*WORK REQUIRED*: From the records below, copy each line in which the string "Delete" occurs.

*MATERIAL PROVIDED*:
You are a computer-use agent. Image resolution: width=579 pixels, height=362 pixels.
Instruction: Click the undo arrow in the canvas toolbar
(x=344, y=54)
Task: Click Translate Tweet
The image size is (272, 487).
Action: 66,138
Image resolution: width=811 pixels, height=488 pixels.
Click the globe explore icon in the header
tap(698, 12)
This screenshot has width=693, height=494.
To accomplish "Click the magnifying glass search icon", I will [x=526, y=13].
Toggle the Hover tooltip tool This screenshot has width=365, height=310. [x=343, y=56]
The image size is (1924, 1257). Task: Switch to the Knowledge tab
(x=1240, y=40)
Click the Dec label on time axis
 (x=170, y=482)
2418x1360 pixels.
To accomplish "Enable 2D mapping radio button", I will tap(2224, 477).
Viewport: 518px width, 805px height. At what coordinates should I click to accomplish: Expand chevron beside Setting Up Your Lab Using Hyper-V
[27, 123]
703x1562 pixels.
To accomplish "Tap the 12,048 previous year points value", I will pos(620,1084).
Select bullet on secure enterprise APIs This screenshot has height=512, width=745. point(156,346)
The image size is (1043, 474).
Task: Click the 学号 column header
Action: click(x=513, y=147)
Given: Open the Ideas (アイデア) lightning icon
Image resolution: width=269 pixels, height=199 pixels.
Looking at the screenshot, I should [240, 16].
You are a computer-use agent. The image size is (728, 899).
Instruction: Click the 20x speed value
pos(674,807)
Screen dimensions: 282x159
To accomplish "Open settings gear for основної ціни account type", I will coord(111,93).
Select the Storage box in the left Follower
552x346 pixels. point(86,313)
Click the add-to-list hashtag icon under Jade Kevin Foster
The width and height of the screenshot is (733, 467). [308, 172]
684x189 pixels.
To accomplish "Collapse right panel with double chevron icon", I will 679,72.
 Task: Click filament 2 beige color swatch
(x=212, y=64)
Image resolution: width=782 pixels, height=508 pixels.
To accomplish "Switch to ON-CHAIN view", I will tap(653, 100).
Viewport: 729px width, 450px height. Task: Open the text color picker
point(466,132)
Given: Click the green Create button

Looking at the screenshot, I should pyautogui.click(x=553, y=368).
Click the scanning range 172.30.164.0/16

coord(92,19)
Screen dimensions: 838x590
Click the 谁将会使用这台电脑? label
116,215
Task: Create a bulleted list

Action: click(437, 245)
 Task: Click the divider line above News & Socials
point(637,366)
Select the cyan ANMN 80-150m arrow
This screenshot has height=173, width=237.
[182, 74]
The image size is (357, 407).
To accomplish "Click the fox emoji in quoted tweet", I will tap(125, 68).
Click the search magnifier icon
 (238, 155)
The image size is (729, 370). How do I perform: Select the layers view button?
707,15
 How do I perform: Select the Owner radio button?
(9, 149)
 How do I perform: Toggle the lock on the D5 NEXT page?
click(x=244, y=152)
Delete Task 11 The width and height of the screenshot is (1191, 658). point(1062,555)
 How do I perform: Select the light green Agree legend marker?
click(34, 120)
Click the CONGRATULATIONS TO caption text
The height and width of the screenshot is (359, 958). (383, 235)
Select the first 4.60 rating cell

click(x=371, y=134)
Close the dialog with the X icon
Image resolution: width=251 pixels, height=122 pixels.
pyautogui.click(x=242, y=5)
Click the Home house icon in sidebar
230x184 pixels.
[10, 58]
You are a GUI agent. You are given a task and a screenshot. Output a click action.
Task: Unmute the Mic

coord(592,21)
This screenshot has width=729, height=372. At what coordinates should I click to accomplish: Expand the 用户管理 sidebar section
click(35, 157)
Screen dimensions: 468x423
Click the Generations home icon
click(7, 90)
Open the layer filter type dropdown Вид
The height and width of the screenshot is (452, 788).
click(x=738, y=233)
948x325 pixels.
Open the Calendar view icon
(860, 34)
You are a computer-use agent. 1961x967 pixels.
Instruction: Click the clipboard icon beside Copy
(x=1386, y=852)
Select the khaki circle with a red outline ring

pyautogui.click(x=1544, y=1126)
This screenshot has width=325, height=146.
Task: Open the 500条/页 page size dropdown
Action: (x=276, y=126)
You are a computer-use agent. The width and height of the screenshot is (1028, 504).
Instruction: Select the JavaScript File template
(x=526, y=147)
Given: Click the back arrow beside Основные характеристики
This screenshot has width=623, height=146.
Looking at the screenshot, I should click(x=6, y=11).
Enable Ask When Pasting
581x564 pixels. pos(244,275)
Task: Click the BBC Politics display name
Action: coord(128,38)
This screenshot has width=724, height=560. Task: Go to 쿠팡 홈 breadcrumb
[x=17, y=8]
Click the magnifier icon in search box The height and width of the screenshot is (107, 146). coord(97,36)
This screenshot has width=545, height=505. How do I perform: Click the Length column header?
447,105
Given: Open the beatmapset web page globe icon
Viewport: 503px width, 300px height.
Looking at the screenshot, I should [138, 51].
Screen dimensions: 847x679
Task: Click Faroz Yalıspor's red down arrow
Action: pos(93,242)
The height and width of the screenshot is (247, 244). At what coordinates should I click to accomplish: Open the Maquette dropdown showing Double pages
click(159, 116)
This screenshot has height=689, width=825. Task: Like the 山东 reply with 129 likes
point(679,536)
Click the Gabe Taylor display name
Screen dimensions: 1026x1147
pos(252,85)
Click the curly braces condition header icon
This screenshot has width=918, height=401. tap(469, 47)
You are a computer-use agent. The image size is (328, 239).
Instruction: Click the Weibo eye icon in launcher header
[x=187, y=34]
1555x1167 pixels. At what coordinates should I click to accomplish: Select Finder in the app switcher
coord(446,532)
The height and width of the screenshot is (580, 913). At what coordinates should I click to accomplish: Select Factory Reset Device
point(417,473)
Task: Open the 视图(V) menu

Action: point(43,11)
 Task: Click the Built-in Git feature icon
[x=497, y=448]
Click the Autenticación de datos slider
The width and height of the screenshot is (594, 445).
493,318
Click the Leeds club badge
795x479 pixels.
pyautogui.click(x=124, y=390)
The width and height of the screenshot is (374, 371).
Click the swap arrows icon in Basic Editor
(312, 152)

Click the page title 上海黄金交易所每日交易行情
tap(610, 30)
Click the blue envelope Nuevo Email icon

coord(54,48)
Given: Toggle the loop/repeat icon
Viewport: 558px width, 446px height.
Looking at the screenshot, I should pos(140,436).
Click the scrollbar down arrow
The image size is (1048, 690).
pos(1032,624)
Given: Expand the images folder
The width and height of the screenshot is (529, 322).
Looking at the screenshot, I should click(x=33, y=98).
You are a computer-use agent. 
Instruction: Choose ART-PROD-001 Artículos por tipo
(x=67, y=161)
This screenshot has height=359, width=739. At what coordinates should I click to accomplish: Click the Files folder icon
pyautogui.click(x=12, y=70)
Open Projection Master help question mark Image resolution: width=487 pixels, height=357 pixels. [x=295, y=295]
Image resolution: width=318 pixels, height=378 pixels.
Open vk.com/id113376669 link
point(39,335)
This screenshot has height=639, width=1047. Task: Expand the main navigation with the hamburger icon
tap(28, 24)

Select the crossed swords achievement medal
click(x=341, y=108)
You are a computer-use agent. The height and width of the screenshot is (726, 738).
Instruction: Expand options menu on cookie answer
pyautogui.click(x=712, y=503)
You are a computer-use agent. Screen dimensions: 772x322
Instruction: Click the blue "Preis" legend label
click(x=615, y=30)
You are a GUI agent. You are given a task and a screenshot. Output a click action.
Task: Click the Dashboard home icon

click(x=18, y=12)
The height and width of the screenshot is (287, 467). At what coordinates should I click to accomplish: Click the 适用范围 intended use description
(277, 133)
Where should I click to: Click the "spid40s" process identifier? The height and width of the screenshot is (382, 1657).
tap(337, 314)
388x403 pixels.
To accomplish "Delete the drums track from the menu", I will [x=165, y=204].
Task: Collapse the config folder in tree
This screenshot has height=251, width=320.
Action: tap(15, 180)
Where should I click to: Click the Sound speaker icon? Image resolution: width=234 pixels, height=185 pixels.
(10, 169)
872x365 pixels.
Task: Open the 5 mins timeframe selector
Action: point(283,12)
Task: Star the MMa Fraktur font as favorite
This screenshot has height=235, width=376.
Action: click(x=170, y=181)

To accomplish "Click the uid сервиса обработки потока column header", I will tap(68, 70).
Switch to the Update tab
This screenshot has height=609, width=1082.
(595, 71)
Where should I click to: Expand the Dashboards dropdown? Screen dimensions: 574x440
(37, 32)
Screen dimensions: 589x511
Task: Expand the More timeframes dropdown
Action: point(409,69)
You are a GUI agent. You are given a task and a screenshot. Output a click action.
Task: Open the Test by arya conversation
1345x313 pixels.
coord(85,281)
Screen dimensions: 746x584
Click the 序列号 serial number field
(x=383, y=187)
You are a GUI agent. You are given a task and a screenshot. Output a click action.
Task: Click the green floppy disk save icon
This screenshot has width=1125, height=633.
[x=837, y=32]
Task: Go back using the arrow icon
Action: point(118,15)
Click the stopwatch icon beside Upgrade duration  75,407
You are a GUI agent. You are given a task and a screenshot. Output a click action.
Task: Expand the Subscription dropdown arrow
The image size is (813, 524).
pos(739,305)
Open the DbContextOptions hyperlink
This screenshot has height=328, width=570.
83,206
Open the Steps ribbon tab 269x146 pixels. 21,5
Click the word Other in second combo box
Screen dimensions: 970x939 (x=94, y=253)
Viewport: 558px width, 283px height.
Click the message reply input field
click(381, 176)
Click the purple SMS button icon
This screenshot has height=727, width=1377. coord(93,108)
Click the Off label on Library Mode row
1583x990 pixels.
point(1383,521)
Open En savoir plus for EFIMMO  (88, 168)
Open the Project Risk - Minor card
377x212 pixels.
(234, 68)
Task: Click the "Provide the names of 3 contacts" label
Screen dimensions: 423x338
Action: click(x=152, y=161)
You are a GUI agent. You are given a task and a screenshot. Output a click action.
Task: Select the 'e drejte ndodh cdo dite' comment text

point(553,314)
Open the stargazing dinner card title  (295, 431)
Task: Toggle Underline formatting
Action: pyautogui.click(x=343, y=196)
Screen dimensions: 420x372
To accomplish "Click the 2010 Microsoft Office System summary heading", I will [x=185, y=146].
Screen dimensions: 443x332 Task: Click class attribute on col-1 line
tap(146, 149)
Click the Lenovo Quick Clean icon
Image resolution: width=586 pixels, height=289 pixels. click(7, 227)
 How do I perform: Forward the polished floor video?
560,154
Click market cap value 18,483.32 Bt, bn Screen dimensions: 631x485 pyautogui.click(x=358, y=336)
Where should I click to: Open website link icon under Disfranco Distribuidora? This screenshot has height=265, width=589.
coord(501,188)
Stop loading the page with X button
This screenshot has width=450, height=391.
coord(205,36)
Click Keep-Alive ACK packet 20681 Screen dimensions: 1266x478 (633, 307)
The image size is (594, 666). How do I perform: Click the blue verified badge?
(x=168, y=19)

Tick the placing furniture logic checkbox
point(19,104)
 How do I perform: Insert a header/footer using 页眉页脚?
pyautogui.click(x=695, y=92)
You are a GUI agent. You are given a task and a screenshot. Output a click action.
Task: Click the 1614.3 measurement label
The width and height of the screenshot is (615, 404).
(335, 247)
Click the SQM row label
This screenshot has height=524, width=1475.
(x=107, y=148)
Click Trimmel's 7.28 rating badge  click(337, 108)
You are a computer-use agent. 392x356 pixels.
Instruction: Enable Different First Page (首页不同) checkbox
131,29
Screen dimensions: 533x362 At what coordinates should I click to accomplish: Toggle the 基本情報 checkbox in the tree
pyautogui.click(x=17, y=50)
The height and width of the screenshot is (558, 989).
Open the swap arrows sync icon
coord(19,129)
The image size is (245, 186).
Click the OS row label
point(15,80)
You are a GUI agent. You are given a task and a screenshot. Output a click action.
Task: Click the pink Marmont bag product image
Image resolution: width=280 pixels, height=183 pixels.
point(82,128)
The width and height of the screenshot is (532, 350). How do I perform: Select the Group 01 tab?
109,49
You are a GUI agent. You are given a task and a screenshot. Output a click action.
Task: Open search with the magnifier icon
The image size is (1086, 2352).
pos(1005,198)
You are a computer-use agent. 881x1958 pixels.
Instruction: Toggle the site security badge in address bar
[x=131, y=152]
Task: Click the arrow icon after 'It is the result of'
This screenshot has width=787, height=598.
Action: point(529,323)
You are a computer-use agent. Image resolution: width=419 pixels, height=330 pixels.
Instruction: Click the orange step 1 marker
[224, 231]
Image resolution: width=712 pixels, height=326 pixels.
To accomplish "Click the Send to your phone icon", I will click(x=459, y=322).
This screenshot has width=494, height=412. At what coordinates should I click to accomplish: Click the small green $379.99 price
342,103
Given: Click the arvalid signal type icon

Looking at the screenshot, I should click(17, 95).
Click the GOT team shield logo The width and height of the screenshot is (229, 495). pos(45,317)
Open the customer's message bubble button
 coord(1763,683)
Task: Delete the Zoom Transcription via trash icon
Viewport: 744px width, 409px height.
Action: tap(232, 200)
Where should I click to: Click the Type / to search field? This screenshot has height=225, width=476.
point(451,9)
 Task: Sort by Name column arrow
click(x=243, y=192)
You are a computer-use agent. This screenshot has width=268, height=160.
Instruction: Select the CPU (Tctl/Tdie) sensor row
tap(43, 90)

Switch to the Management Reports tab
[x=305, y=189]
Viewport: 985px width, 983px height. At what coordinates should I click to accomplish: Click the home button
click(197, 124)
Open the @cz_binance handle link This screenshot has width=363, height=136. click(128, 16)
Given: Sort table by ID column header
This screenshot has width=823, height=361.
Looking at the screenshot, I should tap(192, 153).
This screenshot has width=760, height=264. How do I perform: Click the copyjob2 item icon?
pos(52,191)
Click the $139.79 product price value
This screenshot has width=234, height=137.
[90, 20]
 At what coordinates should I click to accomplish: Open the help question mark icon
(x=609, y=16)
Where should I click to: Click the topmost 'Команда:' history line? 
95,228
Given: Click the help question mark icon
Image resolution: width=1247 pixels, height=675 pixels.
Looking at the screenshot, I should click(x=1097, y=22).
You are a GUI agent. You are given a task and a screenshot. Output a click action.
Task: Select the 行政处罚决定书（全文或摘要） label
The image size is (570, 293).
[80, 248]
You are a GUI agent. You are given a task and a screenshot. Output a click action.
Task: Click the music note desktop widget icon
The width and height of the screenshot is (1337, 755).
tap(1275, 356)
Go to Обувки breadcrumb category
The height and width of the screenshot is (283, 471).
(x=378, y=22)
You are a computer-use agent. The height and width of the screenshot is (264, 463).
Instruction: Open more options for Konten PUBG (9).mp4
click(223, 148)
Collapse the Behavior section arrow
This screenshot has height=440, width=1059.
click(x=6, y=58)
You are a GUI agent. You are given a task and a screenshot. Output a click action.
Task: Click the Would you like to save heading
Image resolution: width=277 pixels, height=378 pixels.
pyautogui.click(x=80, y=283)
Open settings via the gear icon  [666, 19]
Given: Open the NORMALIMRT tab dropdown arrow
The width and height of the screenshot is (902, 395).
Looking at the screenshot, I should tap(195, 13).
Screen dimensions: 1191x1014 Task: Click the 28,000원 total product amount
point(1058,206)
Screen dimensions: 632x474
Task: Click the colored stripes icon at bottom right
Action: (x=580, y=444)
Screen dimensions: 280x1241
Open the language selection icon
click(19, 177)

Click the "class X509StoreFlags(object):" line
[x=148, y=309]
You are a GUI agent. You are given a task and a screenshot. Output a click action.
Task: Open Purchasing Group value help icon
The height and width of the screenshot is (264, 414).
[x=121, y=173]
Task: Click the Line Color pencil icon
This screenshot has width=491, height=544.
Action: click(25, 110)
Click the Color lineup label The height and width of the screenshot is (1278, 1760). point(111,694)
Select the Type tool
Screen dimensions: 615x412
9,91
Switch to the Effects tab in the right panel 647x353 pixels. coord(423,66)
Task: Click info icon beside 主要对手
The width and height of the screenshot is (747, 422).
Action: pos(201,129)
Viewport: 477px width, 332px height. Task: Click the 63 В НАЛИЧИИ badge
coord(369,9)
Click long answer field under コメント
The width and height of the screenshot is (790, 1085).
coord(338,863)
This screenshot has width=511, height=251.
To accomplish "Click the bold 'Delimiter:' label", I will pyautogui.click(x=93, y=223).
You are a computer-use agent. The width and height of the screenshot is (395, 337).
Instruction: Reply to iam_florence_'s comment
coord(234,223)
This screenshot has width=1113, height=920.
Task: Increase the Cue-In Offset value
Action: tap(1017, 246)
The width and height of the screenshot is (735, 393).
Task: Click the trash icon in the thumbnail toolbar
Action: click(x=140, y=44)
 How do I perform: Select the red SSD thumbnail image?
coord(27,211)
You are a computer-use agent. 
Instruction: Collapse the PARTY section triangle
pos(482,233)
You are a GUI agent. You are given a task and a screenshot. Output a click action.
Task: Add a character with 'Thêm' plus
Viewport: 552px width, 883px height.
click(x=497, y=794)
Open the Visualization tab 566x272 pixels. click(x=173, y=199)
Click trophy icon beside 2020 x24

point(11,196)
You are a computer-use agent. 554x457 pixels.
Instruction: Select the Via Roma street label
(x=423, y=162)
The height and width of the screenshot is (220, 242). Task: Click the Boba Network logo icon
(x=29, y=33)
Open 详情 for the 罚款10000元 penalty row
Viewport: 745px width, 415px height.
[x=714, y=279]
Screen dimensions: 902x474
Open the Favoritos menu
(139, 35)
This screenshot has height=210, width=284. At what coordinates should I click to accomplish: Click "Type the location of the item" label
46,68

*WORKED SOLUTION*:
Delete Task 11 The width and height of the screenshot is (1191, 658). point(1062,555)
To accomplish "Delete the drums track from the menu", I will [x=165, y=204].
Task: Delete the Zoom Transcription via trash icon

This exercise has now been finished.